─── Data records

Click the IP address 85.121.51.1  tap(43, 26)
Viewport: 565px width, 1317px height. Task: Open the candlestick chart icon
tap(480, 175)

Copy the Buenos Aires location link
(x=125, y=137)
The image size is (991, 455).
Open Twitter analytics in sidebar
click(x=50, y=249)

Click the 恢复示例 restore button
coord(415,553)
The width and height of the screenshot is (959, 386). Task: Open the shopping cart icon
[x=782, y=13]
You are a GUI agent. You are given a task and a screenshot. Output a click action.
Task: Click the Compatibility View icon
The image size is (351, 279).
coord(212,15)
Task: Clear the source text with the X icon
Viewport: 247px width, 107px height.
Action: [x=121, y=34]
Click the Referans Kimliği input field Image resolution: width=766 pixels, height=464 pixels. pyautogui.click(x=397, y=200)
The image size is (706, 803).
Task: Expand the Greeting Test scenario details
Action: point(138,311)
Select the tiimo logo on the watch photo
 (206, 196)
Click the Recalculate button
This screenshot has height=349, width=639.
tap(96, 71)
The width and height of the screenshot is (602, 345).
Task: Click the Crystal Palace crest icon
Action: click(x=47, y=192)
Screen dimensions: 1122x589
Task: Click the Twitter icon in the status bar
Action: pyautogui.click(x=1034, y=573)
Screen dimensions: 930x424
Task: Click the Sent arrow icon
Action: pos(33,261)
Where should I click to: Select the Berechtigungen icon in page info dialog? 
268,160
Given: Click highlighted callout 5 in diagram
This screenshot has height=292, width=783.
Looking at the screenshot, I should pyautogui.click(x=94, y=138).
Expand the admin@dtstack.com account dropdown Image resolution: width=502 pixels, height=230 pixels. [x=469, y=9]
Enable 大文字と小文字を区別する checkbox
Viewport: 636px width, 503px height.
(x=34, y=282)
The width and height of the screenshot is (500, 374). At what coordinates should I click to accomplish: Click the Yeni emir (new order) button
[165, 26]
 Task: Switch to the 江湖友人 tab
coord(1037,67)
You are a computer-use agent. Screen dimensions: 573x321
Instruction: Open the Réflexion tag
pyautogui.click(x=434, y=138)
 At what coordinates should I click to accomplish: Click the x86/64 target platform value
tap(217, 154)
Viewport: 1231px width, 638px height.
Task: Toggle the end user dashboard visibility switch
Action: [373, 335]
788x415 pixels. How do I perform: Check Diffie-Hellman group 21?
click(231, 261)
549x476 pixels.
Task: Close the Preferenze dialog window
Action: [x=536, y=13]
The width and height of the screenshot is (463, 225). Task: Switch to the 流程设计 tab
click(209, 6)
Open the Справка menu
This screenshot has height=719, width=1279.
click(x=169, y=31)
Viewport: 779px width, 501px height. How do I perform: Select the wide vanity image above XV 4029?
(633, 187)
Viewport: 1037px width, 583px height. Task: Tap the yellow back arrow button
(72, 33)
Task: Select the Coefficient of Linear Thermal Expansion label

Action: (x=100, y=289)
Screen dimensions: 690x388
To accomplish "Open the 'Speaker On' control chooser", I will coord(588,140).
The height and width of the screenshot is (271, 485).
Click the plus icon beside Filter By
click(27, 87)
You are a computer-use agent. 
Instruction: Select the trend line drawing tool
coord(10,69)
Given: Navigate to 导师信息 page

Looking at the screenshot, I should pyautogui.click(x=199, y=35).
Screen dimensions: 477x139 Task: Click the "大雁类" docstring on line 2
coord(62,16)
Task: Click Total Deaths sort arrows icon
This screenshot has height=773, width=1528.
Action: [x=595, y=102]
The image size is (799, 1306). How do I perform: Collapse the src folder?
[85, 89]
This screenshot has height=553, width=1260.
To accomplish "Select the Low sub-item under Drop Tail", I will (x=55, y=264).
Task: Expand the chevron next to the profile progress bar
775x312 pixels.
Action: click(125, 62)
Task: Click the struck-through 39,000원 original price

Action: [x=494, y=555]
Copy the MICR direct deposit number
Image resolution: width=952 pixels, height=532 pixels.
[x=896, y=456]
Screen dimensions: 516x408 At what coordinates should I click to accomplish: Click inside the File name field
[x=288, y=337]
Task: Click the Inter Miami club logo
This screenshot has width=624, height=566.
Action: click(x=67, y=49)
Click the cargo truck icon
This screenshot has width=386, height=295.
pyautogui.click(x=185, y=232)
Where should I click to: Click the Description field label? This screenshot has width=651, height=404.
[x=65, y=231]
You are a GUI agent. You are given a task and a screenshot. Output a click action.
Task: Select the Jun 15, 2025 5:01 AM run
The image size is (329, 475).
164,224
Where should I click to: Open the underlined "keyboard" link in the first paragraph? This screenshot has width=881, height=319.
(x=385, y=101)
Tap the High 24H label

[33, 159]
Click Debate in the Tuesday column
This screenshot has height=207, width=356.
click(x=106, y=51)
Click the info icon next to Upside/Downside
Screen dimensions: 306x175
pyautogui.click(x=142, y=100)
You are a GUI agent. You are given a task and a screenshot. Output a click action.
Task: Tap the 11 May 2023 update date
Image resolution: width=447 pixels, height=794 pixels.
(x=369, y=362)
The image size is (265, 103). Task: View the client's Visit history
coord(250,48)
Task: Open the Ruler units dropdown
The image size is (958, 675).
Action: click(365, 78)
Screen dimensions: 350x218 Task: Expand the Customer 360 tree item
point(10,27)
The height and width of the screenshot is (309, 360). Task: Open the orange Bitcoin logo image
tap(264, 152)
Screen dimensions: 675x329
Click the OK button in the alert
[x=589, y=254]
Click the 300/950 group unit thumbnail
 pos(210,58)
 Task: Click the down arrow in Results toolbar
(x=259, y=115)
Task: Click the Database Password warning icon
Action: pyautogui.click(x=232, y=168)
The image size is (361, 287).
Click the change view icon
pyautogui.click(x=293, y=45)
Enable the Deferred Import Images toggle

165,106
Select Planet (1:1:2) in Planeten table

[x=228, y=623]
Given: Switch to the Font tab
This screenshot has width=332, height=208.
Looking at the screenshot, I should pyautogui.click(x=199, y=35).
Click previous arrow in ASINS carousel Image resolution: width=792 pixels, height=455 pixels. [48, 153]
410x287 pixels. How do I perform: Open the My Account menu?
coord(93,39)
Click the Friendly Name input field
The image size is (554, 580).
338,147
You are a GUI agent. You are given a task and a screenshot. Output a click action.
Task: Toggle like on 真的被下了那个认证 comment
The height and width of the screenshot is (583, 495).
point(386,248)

──────

Task brief: Quote exactly what appears from the line containing "This screenshot has width=332, height=208." through the final line of the listing above, including both of those lines.

Exercise answer:
This screenshot has width=332, height=208.
Looking at the screenshot, I should pyautogui.click(x=199, y=35).
Click previous arrow in ASINS carousel Image resolution: width=792 pixels, height=455 pixels. [48, 153]
410x287 pixels. How do I perform: Open the My Account menu?
coord(93,39)
Click the Friendly Name input field
The image size is (554, 580).
338,147
You are a GUI agent. You are given a task and a screenshot. Output a click action.
Task: Toggle like on 真的被下了那个认证 comment
The height and width of the screenshot is (583, 495).
point(386,248)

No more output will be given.